We’ve spent most of the past several years listening to liberals nattering away about how first Iraq and now Afghanistan is the new Vietnam. But finally, those making such arguments in the hope of undermining our efforts to resist the Taliban have a leg to stand on, even if a proper understanding of this episode leads to conclusions they don’t like.
The New York Times‘s front-page story for December 17 is about the efforts of American diplomat Peter W. Galbraith to depose the president of Afghanistan last year — which ought to set our collective Vietnam-analogy alarm bells ringing. According to United Nations officials, it appears that Galbraith tried to enlist the Obama White House in a plan to oust Afghan President Hamid Karzai last summer. Galbraith appears to think that Karzai is too corrupt to be a plausible leader of that country and tried to use the wholesale fraud committed to secure the president’s re-election to convince Obama to throw our Afghan ally under the proverbial bus. Galbraith was right about the level of fraud, but his position as the No. 2 UN official in Afghanistan did not entitle him to play kingmaker, let alone be the moving force behind what amounts to a plot that aimed at some sort of coup d’état. Galbraith, a protégé of Richard Holbrooke, Obama’s top Afghanistan envoy, was fired in the aftermath of his attempt to force a change in government. He claims he only discussed such a plan but did not actively promote it.
Vietnam analogies have fallen flat in Afghanistan not least because America’s role in the country is the direct result of the 9/11 attacks on our soil and not because of some remote strategic concept about potential threats. But the spectacle of a would-be America pro-consul blithely attempting to install a new Afghan government ought to remind us of a key event in the Vietnam saga. In the fall of 1963, the Kennedy administration had soured on the South Vietnamese government led by Ngo Dinh Diem. Like Karzai, Diem was a fairly effective ruler but corrupt and undemocratic. Kennedy ordered U.S. Ambassador Henry Cabot Lodge to refuse to meet with Diem, and the United States gave South Vietnamese generals who were hoping to replace Diem America’s tacit support. On Nov. 1, 1963, the plotters struck, and the United States made no attempt to stop the coup. A day later Diem and his brother were captured and executed.
The fallout from this affair would have long-range effects on the outcome of the war. South Vietnam’s stability was fatally undermined. The American-backed coup and assassination helped the Stalinist rulers of North Vietnam portray the South as an American puppet regime. Rather than work with a strong local leader, Kennedy, who would also be tragically assassinated only weeks later, had fatally undermined the South’s efforts to resist the Communists. Though the war in Vietnam would undergo many other twists and betrayals, the ousting of Diem set in motion a chain of events that would lead to the establishment of a Communist police state throughout the length of that country and an unprecedented humiliation for the United States. Though Americans lost interest in Vietnam after the last U.S. soldier left, the legacy of our failure there was paid not so much in the loss of our prestige as it was in the suffering of the Vietnamese people as hundreds of thousands were forced to flee as “boat people,” and untold numbers were tortured and killed in Communist “re-education” camps.

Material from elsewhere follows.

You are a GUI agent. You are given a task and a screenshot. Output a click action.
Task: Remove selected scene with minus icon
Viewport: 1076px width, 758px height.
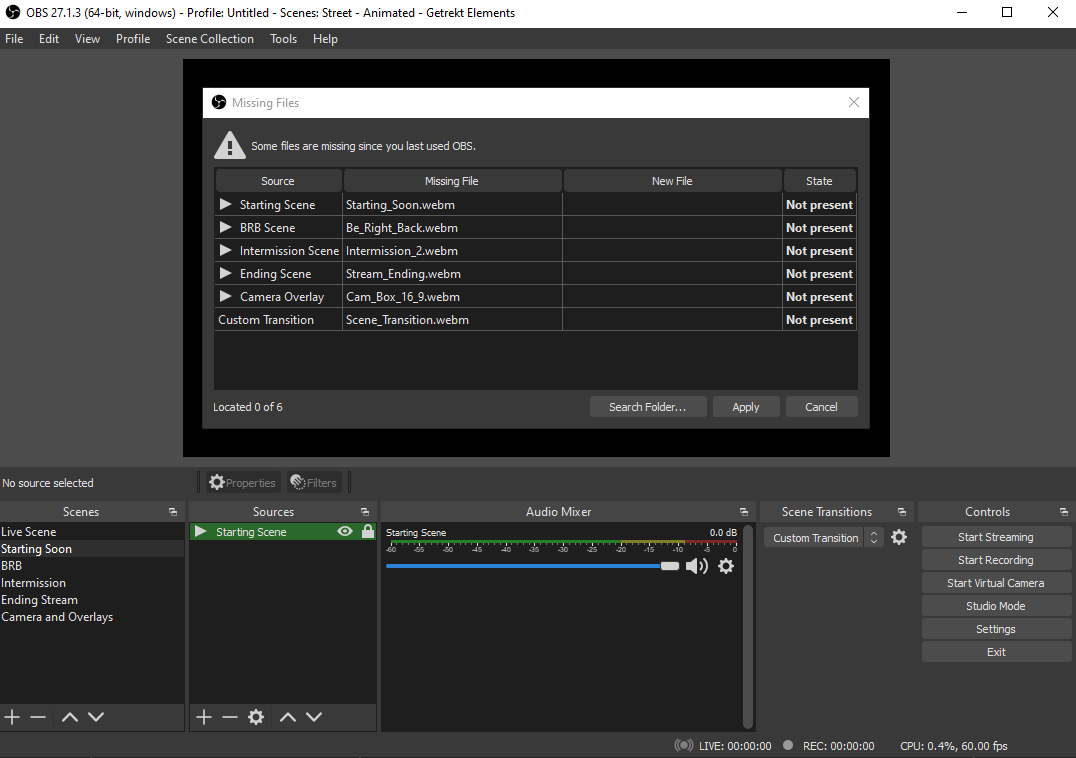tap(38, 717)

The memory of the Kennedy administration’s criminal stupidity in Vietnam ought to stand as an example of exactly how Americans ought not to try to micromanage Afghanistan. Like Diem, Hamid Karzai is no Jeffersonian democrat, but his government may well be that nation’s best hope to prevent a return to power of an Islamofascist Taliban and their al-Qaeda allies.

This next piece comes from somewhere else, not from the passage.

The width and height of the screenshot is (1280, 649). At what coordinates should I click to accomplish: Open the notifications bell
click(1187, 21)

The Left’s conventional wisdom about the lessons of Vietnam tends to spin around the notion that all American attempts to prevent far-off countries from falling into the hands of totalitarians are expressions of hubris that must be punished with failure. But this is flawed history. The full-scale commitment of half a million American troops in Vietnam might have been misguided, but that failure was guaranteed not so much by the shortcomings of our local allies as much as by the misguided attempts by American diplomats and presidents to micromanage Saigon. Those who disliked the corrupt Diem were forced to accept far worse successors, and in the end, the whole country was swallowed up by a Stalinist regime that made Diem look like a saint by comparison. Those who can’t stand Karzai should think about this before they blithely assume that no one can be worse than him. That this piece of knavery should be concocted by Galbraith, the son of one of Kennedy’s court jesters, economist John Kenneth Galbraith, who served as JFK’s ambassador to India, only adds to the irony.